Lenny Williams - lead vocals; Francis "Rocco" Prestia - bass; Bruce Conte - guitar, vocals; Chester Thompson - keyboards; David Bartlett - drums; Emilio Castillo - tenor sax, vocals; Stephen "Doc" Kupka - baritone sax, vocals; Lenny Pickett - flute, clarinet and saxes, vocals; Greg Adams - trumpet, flugelhorn; Mic Gillette - trumpet, trombone, vocals
Vocalist Lenny Williams, who had been in Tower of Power for less than two years, was about to depart when the band played this headlining New Year's Eve show at Winterland that also featured an MG-less Booker T. Jones and the Sons of Chaplin.

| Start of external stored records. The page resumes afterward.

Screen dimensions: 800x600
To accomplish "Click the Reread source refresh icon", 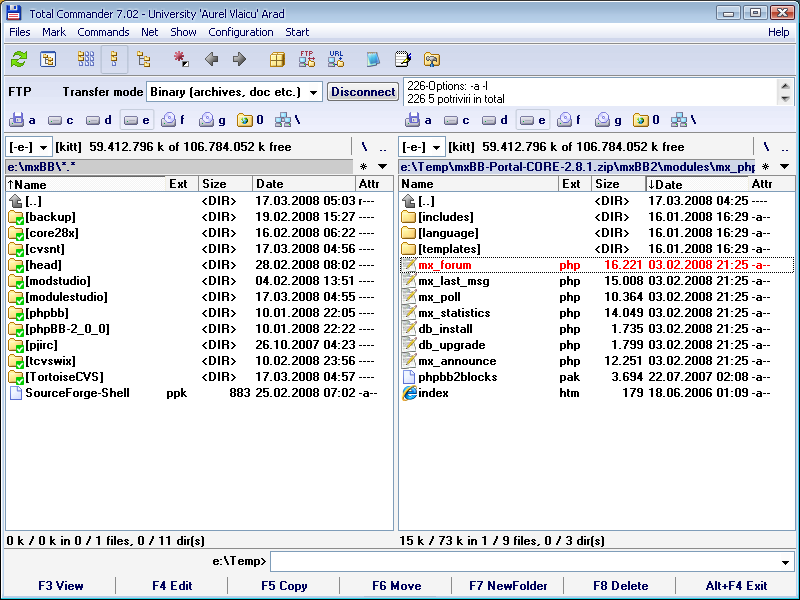I will [18, 59].
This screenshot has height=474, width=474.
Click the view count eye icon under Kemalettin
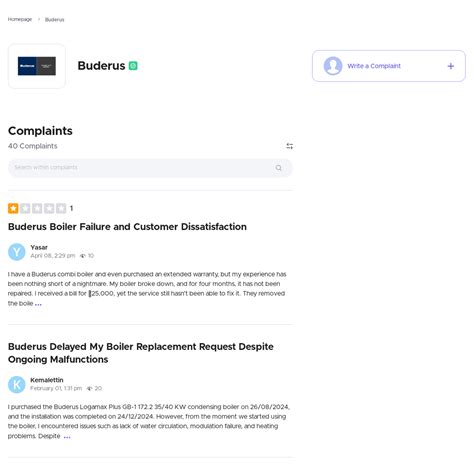89,388
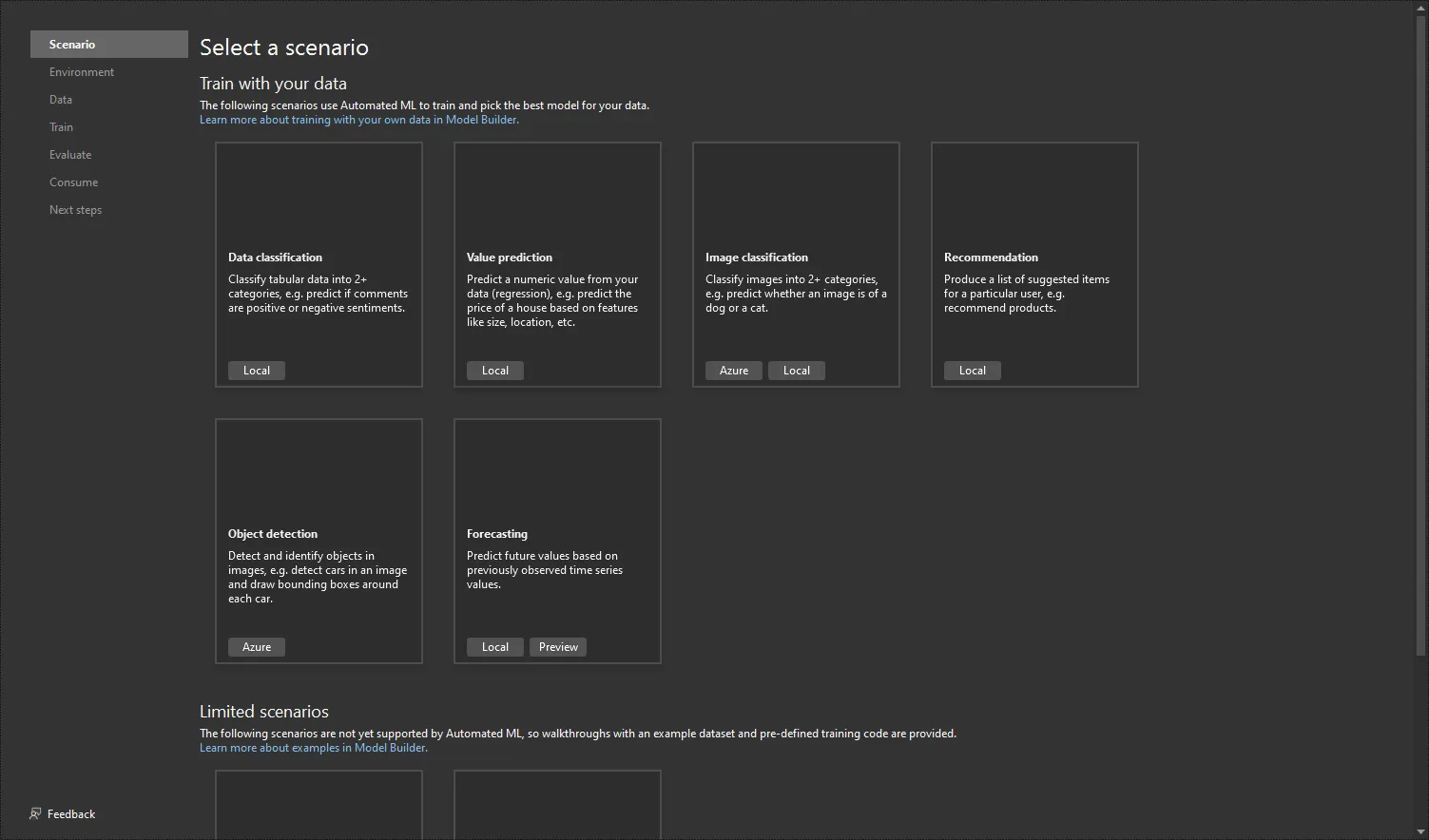This screenshot has width=1429, height=840.
Task: Click the vertical scrollbar thumb
Action: pos(1420,333)

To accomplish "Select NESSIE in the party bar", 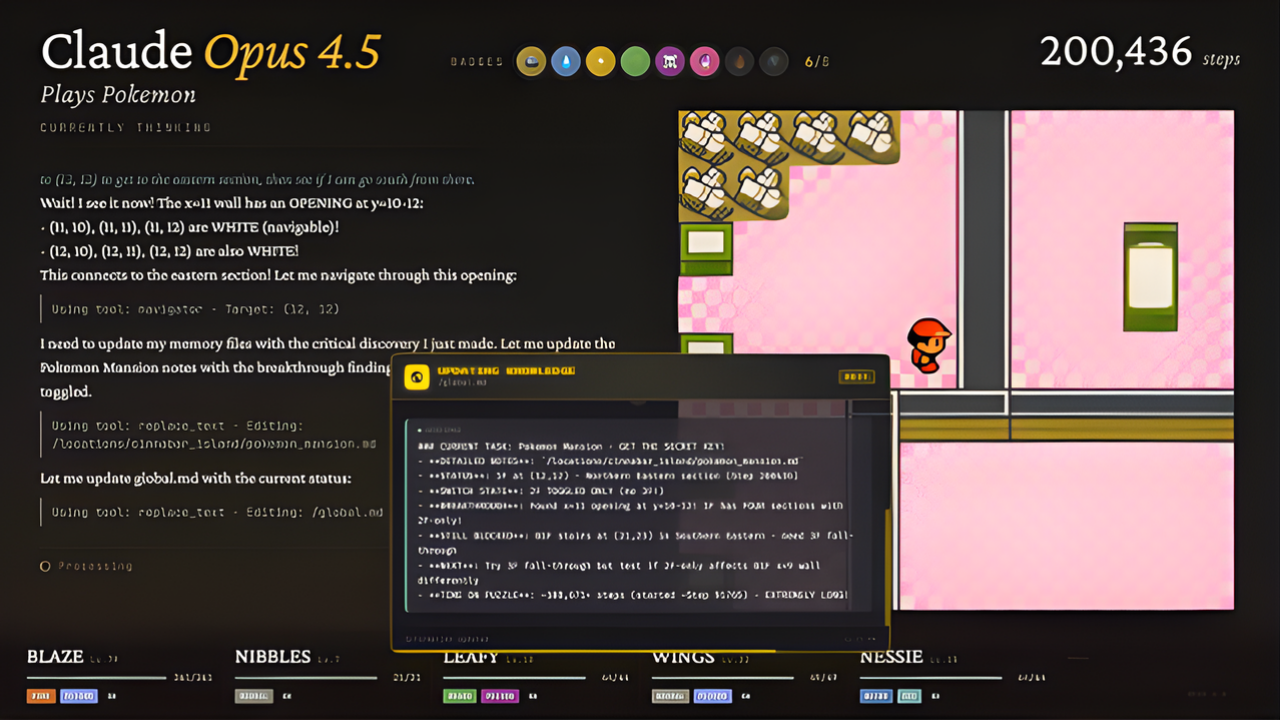I will 891,657.
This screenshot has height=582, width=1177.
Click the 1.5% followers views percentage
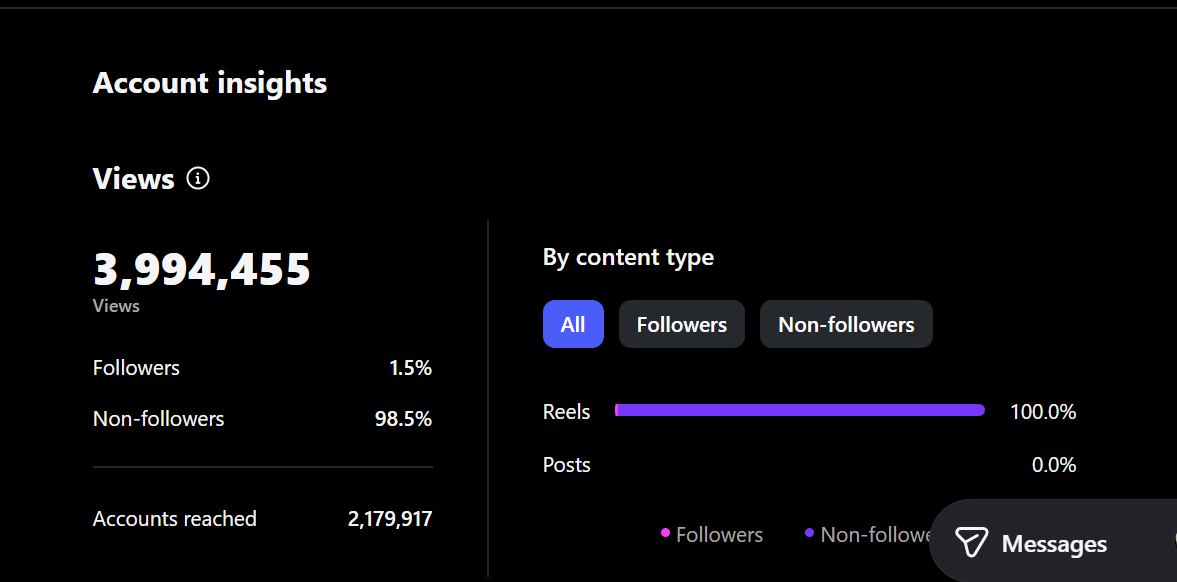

After ringing in the New Year with "Auld Lang Syne," the band kicks into "Oakland Stroke," a funky exercise that features the extremely hot musicianship of the band. That track opened and closed the band's Back To Oakland album, a landmark R&B record and their fourth as a band. Moving through old and current (for the time) material, TOP rocks hard with songs like "This Time It's Real," "Don't Change Horses," "So Very Hard To Go," and "You're Still A Young Man," before closing with the infectious "Down To The Night Club."
Soon after, Williams would depart and return to a solo career that was just about to begin when he was sidetracked in mid-1972 and asked to be the group's lead vocalist. Williams would have hits, but never match the success he had in Tower of Power; the band, likewise, would never have a lead vocalist with as much cross-over appeal as Williams, and never sell as many records.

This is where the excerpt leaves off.